Demand is further pumped, she added, by an aging population in single-family homes in Cherry Creek and south in Cherry Hills, now looking for single-level living.
“We just don’t have the inventory,” she said.
That situation, as well as the accompanying demand for high-quality retail, has pushed the area’s success over into 9CO — the 9th and Colorado redevelopment project 1.2 miles north, bordering the east side of Colorado Boulevard, where the old University Hospital had been.
“It’s the same customer market,” said Melissa Machell at developer Continuum Partners, pointing to how well the 26-acre mixed use project has sold and leased, both for its commercial-retail (220,000 square feet plus 65,000 square feet of offices), as well as residential components.
That includes around 900 units of mostly rental units, plus 36 townhomes at 8th Avenue and Ash Street, all sold, with two more blocks remaining for development.
Machell said the influx of attractive retail and new dining into Cherry Creek is being mirrored at the satellite area to the northeast.
“Culinary Dropout is open, and Postino wine café, also Blanco (Cocina and Cantina) by a phenomenal restaurateur from Phoenix,” Machell said.
She noted that 80% of new commercial space is leased, including an AMC reclining seat theater that offers alcoholic drinks and popcorn.
“Everybody’s preference is Cherry Creek, but what we offer is the same market base, along with free parking,” Machell said.
“No real estate guy is going to be frowned on for wanting to be in Cherry Creek North.”
However, Machell and other brokers noted that markets are cyclical, and that downtown could make a comeback if some problems are solved that currently have the CBD back on its heels.
“I think a huge change is coming,” said Machell, noting that she goes to office in downtown five days a week, and that Continuum is still working on a project at 16th and Market streets.
“They have cleaned (downtown) up considerably,” she said.
In the last several months, Denver Mayor Mike Johnston has focused on shutting down homeless encampments in the city and moving people out of the streets and into shelters.
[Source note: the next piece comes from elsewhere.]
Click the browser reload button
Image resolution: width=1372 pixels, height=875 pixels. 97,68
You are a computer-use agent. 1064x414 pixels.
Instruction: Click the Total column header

His administration also announced developing a new strategy to combat auto thefts, in particular the installation of cameras across the city, signaling his intent to curb crimes, notably in downtown Denver.
Machell added that downtown is still being hard hit by the work-from-home phenomenon, as well as the 16th Street Mall redevelopment, which has temporarily scarred a multi-block area in the heart of the CBD.
“It has drawn out way too long,” Machell told The Denver Gazette, while adding that the rerouted mall shuttle and city-sponsored bike lane projects add more problems to downtown’s side streets.
Broker Brad Arnold, who had sold East West Partners’ new-urban concepts including The Coloradan at Union Station, said downtown’s issues are portrayed out of scale with the actual situation in those neighborhoods.
“Downtown is the punching bag now,” Arnold told The Denver Gazette. “It does have problems, but those are up and down the Front Range.”
Arnold, now with Slifer Smith & Frampton, said he continues having conversations with LoDo residents who like their location, want to be close to the A Line to Denver International Airport, and to walk to Nuggets and Rockies games.
“That’s irreplaceable, you can’t do those things in Cherry Creek,” he said.
Meanwhile, the contrast between residential prices downtown and in Cherry Creek is way beyond that for commercial properties, Arnold said. The 334-unit Coloradan, overlooking Union Station, currently has eight resale units on the market from a one-bedroom in the mid-$400,000s to premium two-bedrooms from the $900,000s to $1.2 million.
“It’s all exciting,” Landers said. “But I really miss downtown. I wish they could figure that out again. We can have both.”